En mai l'année dernière, vous vous êtes rendu en Ukraine. Quelle importance cette visite a-t-elle eue pour vous?
Cela a eu un impact très profond pour moi. Lorsque vous allez toucher la souffrance d'un peuple, lorsque vous voyez, comme je l'ai vu à Boutcha et dans d'autres villages, les faits, la vérité de la guerre, la souffrance du peuple, cela ne peut manquer d'avoir un impact très profond. Lorsque vous touchez les blessures de ce peuple, cela vous change à jamais, ce n'est pas quelque chose de théorique, quelque chose qui est cantonné aux journaux télévisés: c'est une vérité, la souffrance d'un peuple. C'est ce qui s'est passé pour moi. L'expérience d'être là, ça m'a profondément changé, de voir la souffrance, de voir aussi le courage des gens et la complexité de la situation.
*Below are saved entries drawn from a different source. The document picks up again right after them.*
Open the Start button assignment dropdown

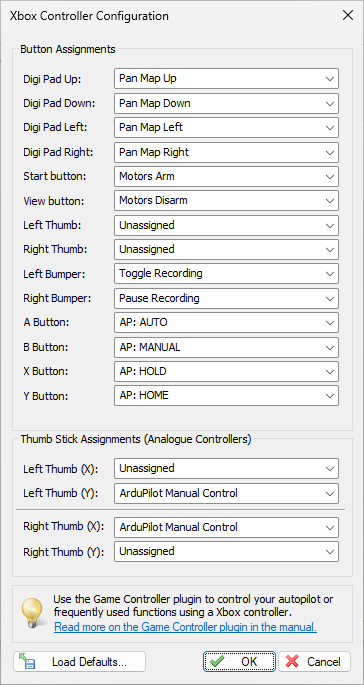click(x=226, y=176)
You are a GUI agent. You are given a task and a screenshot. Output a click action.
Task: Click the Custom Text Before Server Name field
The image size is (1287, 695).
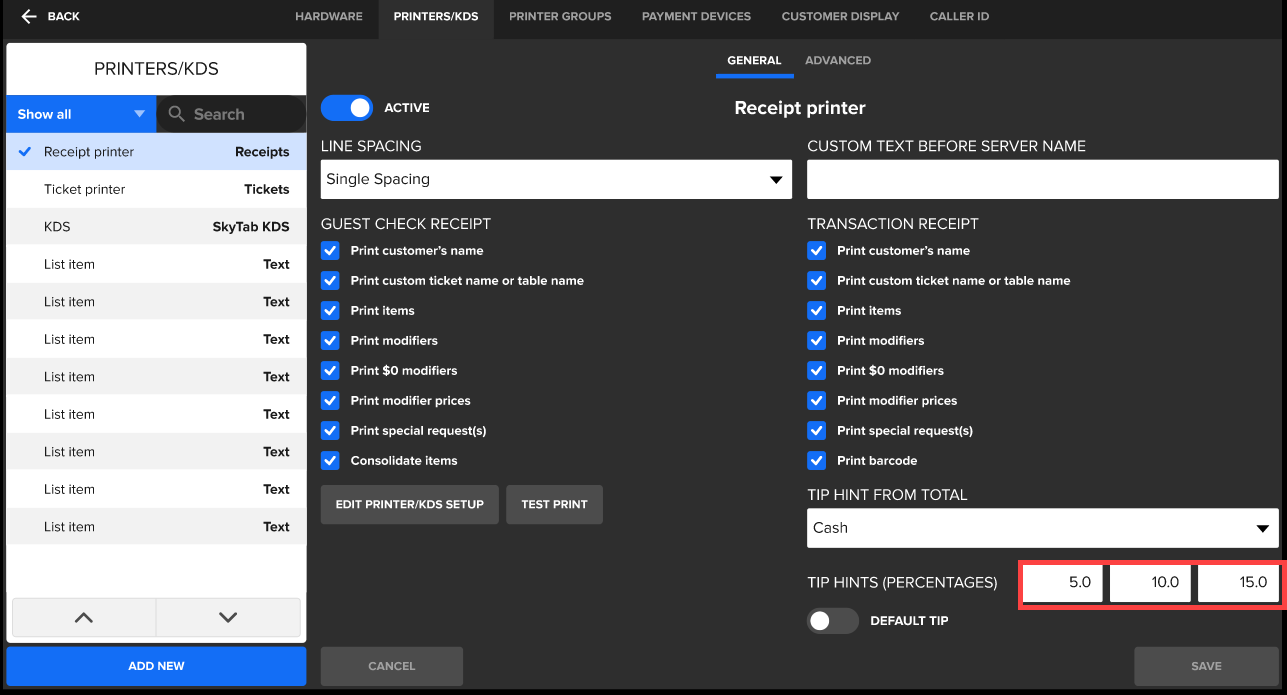[x=1042, y=180]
Dès le premier jour de la guerre, le nonce apostolique en Ukraine, l'archevêque Visvaldas Kulbokas, est resté sur place. Il est l'un des trois diplomates en poste à Kiev. Comment cette décision a-t-elle été prise et quelle importance cela a-t-il eu pour le Saint-Siège que lui, le nonce, soit resté sur place?
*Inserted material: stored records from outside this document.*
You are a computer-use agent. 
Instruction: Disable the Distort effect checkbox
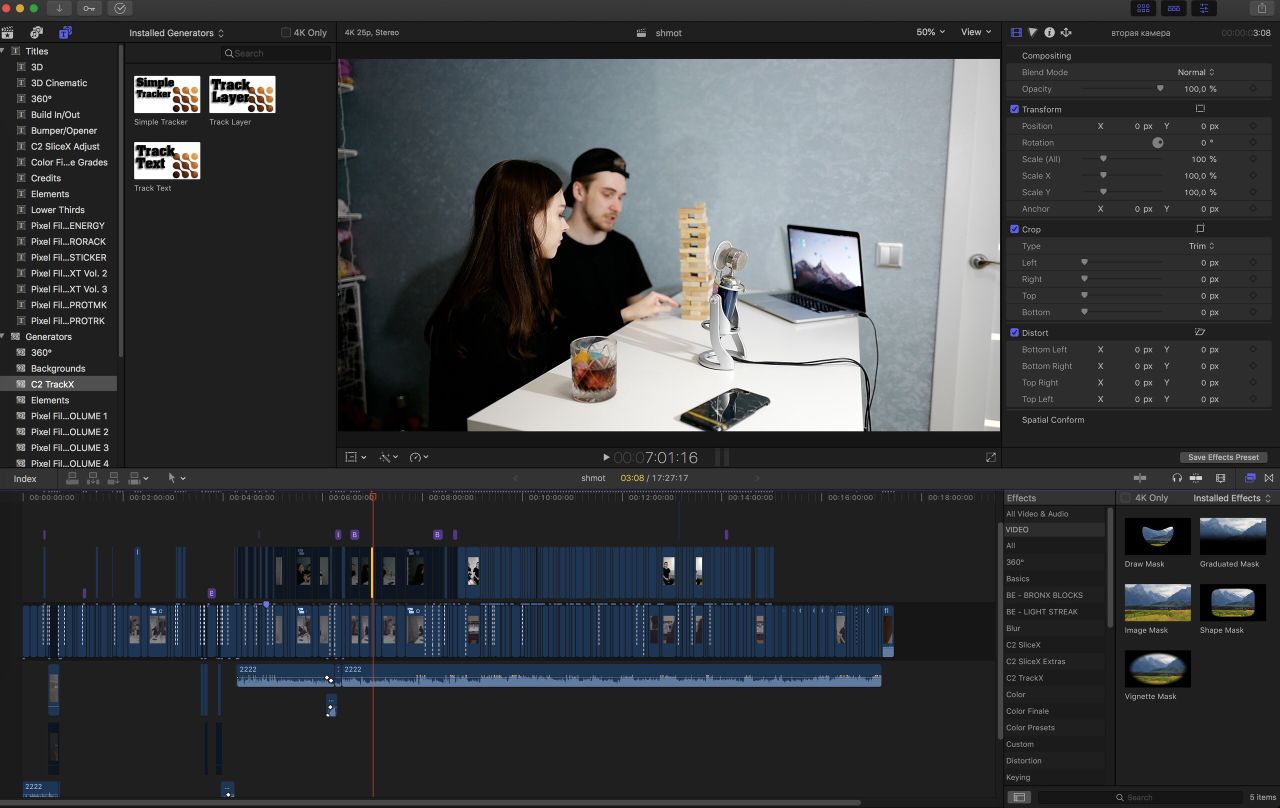point(1014,333)
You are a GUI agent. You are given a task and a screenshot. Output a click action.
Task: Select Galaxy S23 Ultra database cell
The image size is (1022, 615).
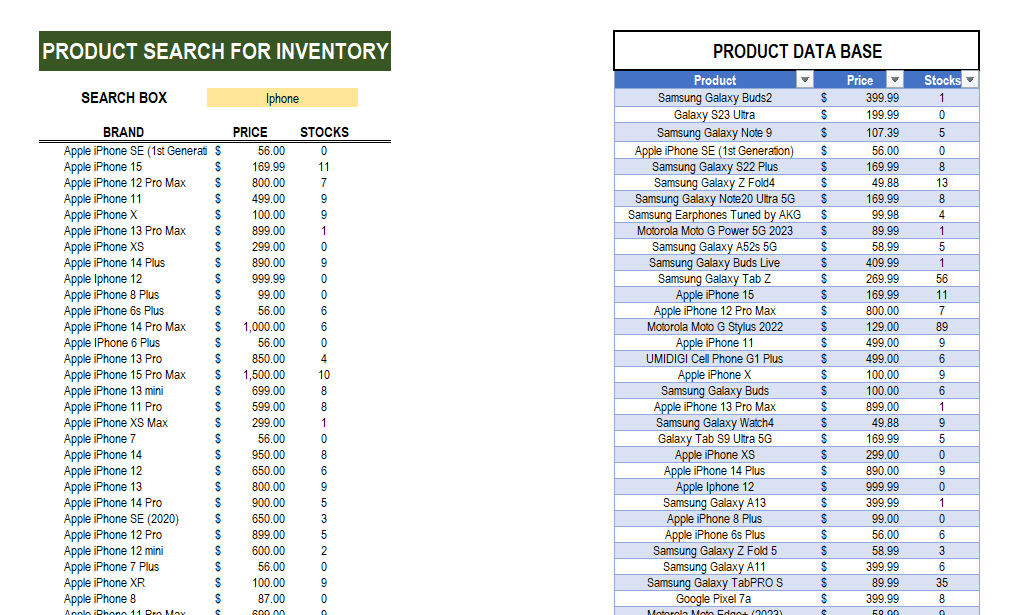pos(715,115)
En fait, aucune décision n'a été prise, c'était une chose spontanée. Nous sommes tous très fiers de Mgr Visvaldas qui accomplit cette mission avec un grand courage, une grande détermination, avec ses collaborateurs. Cela fait partie de la tradition de notre diplomatie. Pensez aussi au cardinal Zenari à Damas, en Syrie: lui aussi est resté là depuis maintenant plus de dix ans, je crois presque douze ans, malgré cette guerre en Syrie. Cela fait partie de notre tradition, parce que notre engagement n'est pas un engagement - disons - politique, au sens purement diplomatique, c'est un engagement envers un peuple, envers une Église. Et si parfois, d'un point de vue historique, des nonces ont été expulsés, par exemple pendant la Seconde Guerre mondiale et aussi plus récemment, mais nous ne faisons pas ces choses volontairement, c'est quelque chose qui arrive. Nous pouvons dire que l'idée de rester, de partager la souffrance d'un peuple, fait partie de notre diplomatie. Le Pape ne veut pas imposer des sacrifices et des souffrances aux gens, mais il veut que cet esprit de solidarité, que sa proximité personnelle se manifeste à travers ses représentants.
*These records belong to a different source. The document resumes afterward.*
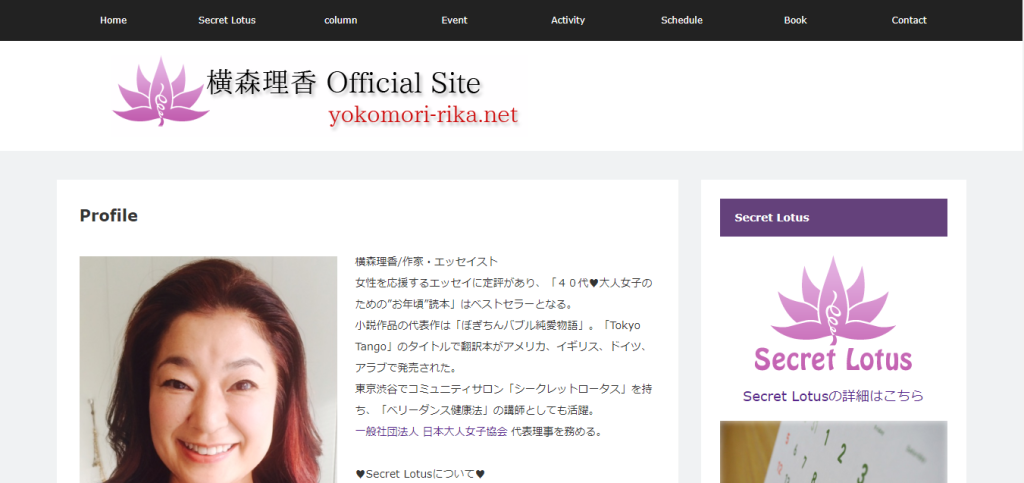The height and width of the screenshot is (483, 1024).
Task: Click the profile photo of the woman
Action: pyautogui.click(x=208, y=370)
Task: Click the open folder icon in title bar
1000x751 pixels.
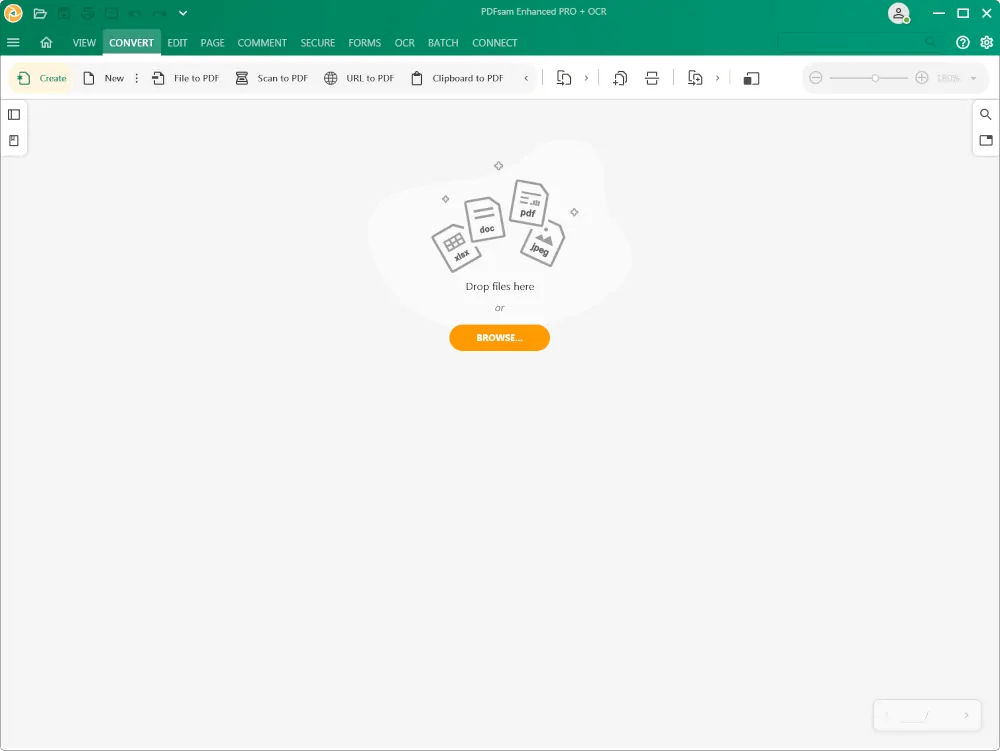Action: click(x=40, y=13)
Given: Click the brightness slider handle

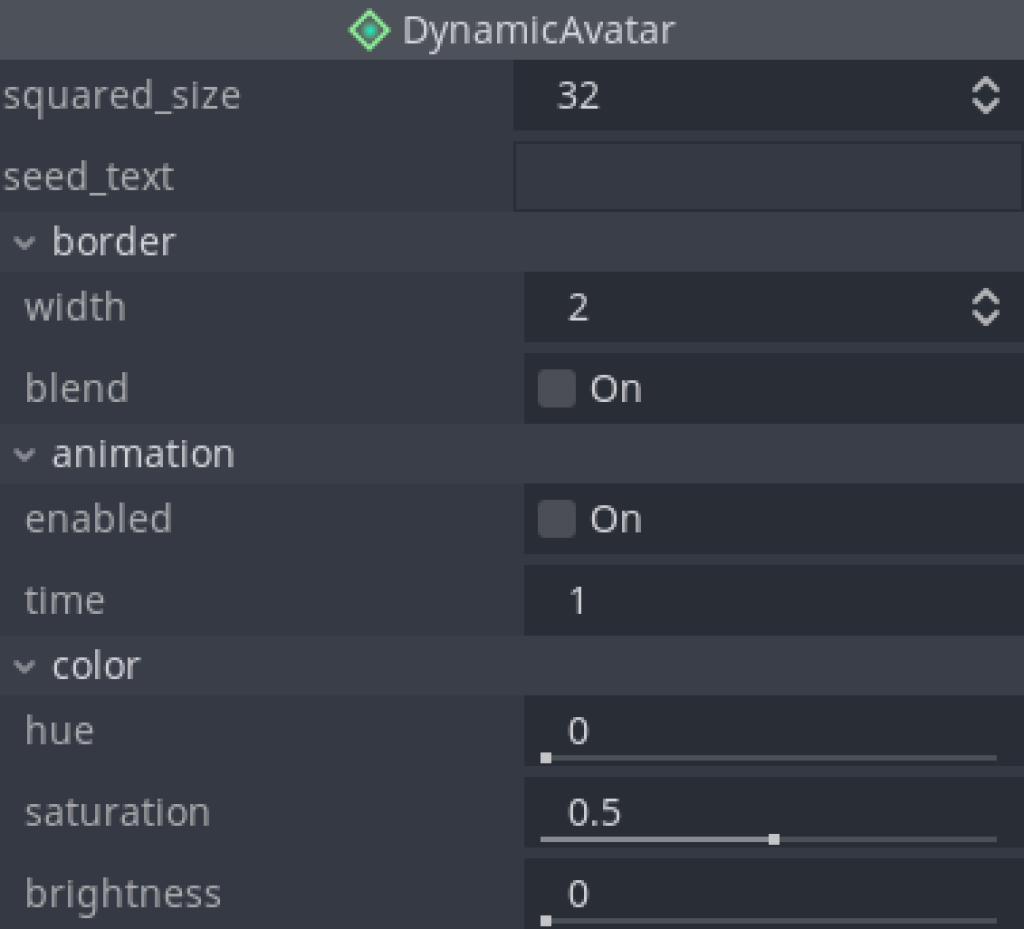Looking at the screenshot, I should pos(545,921).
Comment pensez-vous que le peuple ukrainien puisse aspirer à la paix face à une agression qui se poursuit ; une paix que le Pape François ne cesse d'invoquer?
Je ne doute pas que tous les Ukrainiens rêvent de paix, c'est normal. Lorsque les pères et les mères regardent leurs enfants, ils espèrent qu'ils pourront grandir dans un pays en paix. Ils doivent garder ce rêve, malgré les souffrances, malgré les difficultés, malgré les relations évidemment très douloureuses, en ce moment, avec la Russie et les Russes. Mais ils doivent aussi préserver - peut-être même en se souvenant des années de liberté, des années de paix que ce pays a connues après son indépendance - ils doivent regarder vers l'avenir avec un certain optimisme, en essayant de penser déjà à la reconstruction de ce pays. Il y aura beaucoup à reconstruire et à réconcilier dans ce pays.